*Task instructions*. With pictures omitted, copy exactly every line from the one that contains "Pick the Decreased" to the end of the listing below.

== Material provided ==

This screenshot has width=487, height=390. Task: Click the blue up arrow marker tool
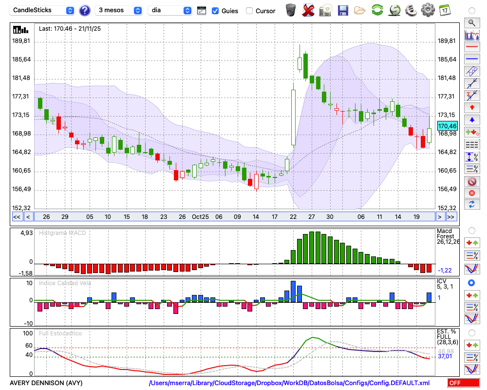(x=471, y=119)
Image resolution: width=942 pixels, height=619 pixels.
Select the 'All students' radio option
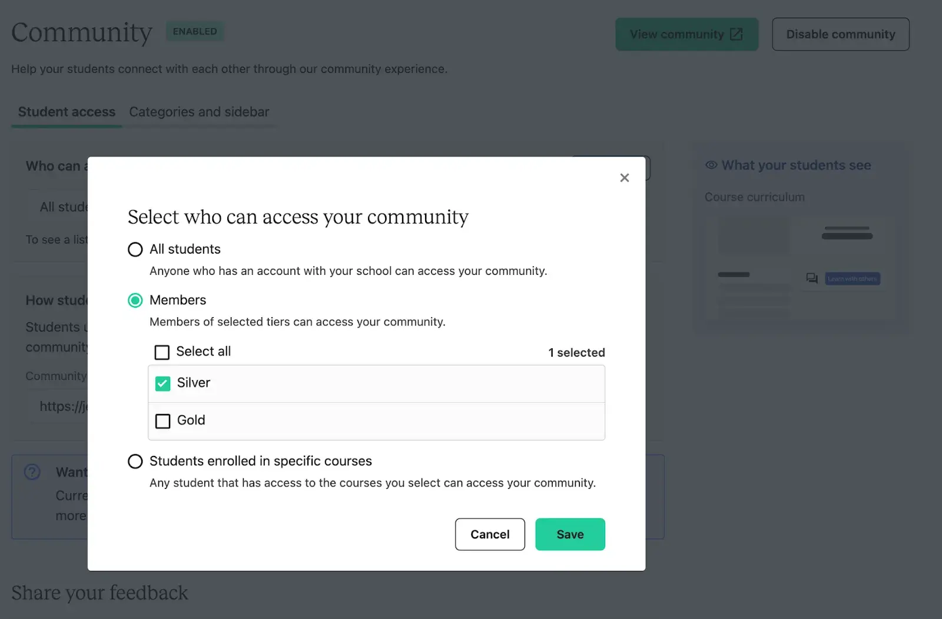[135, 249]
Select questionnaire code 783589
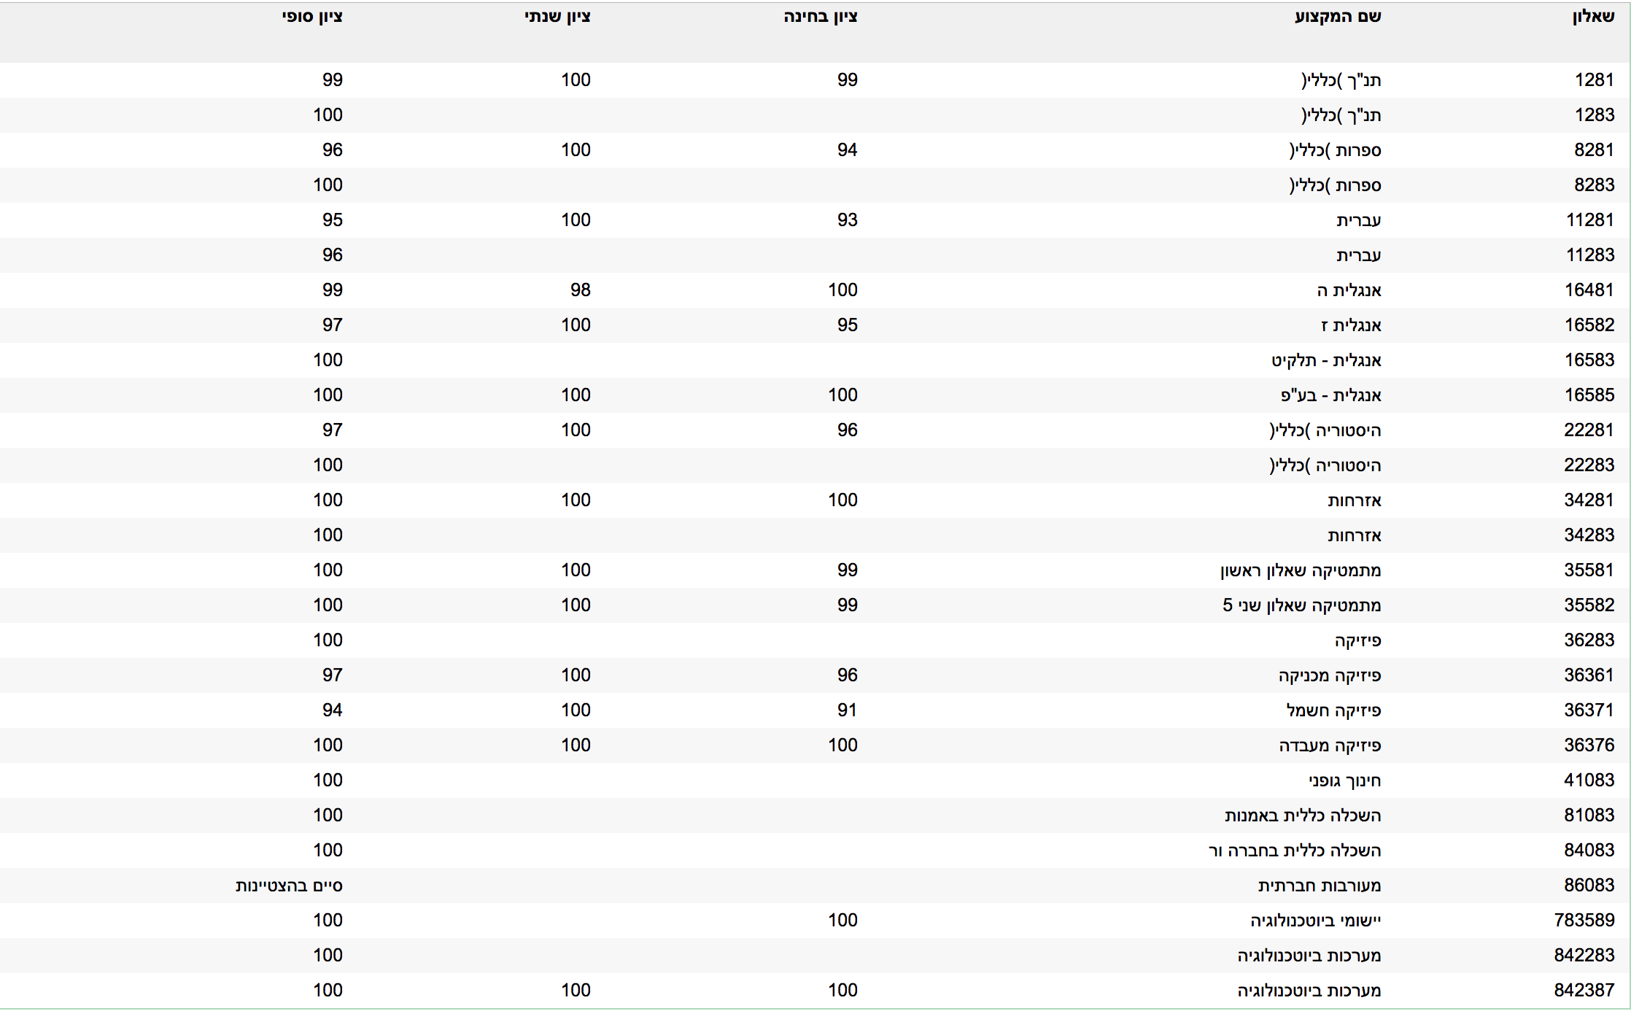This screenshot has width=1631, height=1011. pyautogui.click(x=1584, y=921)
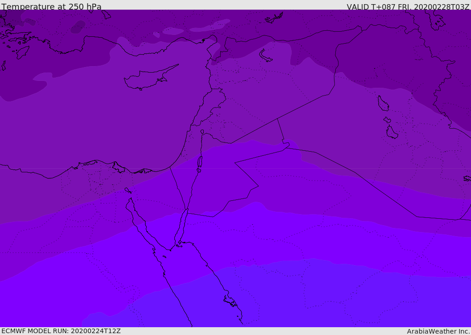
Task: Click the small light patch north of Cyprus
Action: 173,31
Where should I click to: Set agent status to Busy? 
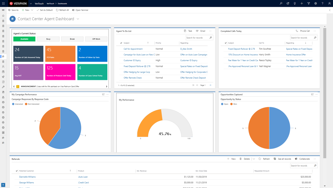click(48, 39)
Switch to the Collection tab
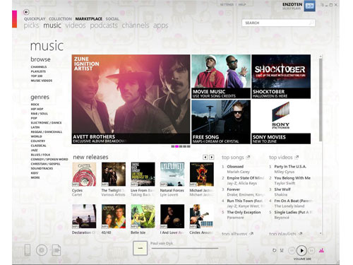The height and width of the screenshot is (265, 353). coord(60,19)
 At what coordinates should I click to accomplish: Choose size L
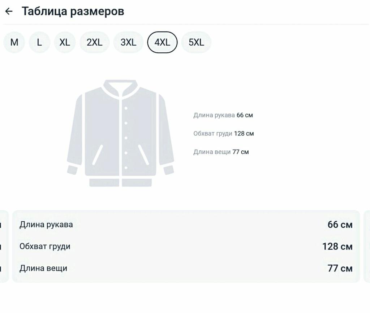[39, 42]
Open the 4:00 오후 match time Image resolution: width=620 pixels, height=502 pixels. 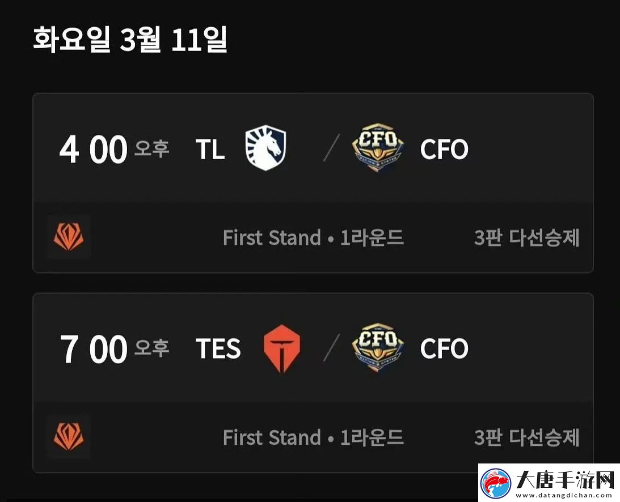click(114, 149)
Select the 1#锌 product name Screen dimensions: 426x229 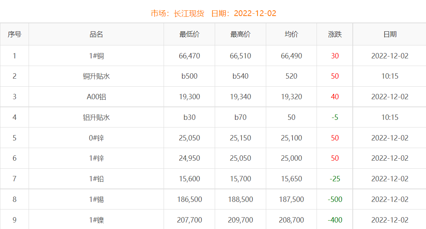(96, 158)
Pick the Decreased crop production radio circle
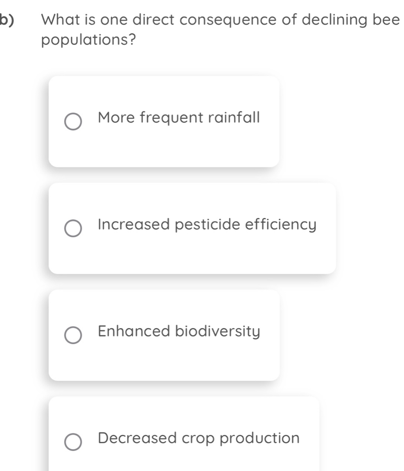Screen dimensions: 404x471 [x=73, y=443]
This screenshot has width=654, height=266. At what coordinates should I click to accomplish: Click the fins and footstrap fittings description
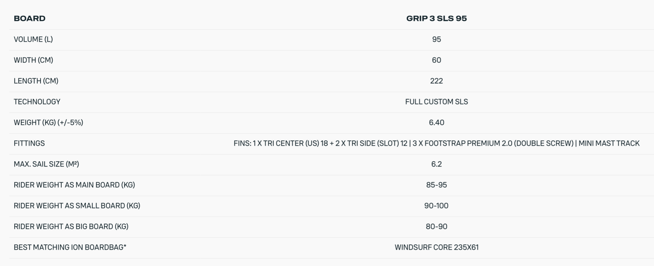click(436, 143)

===

*Solved problem*.
Pick the Decreased crop production radio circle
Screen dimensions: 404x471 [x=73, y=443]
This screenshot has width=654, height=266. At what coordinates should I click to accomplish: Click the fins and footstrap fittings description
click(436, 143)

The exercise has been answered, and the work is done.